-- WRITTEN REQUEST 1 --
Copy the stored dataset rows below word for word, without the pictures.

Error in integrating Yolov4 in Deepstream 6, 6.1, 6.1.1, and 6.2

pallavi.halarnkar · March 15, 2023, 7:06pm

• Hardware : A10 GPU
• Network Type : Yolov4

Cuda version used: 11.6
Tensorrt : 8.2.5.1
CudDNN: cudnn-local-repo-ubuntu2004-8.6.0.163_1.0-1_amd64.deb

Following are details of all the options we have tried in integrating Yolov4 model in the above mentioned Deepstream versions, However we have been facing one or the other error.

Trained Yolov4 on custom dataset using Tao 3.21.08.

Stored dataset items:
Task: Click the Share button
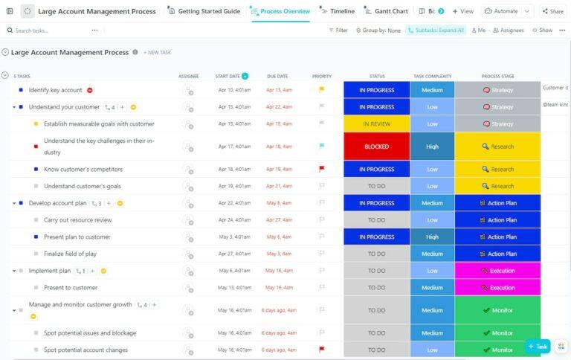[x=552, y=11]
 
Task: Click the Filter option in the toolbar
[x=338, y=30]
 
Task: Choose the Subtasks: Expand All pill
[x=436, y=30]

-- WRITTEN REQUEST 2 --
In the forum post about integrating Yolov4 in Deepstream, which TensorRT version is listed?

-- TASK ANSWER 1 --
Task: Click the Share button
[x=552, y=11]
 
Task: Click the Filter option in the toolbar
[x=338, y=30]
 
Task: Choose the Subtasks: Expand All pill
[x=436, y=30]

-- TASK ANSWER 2 --
8.2.5.1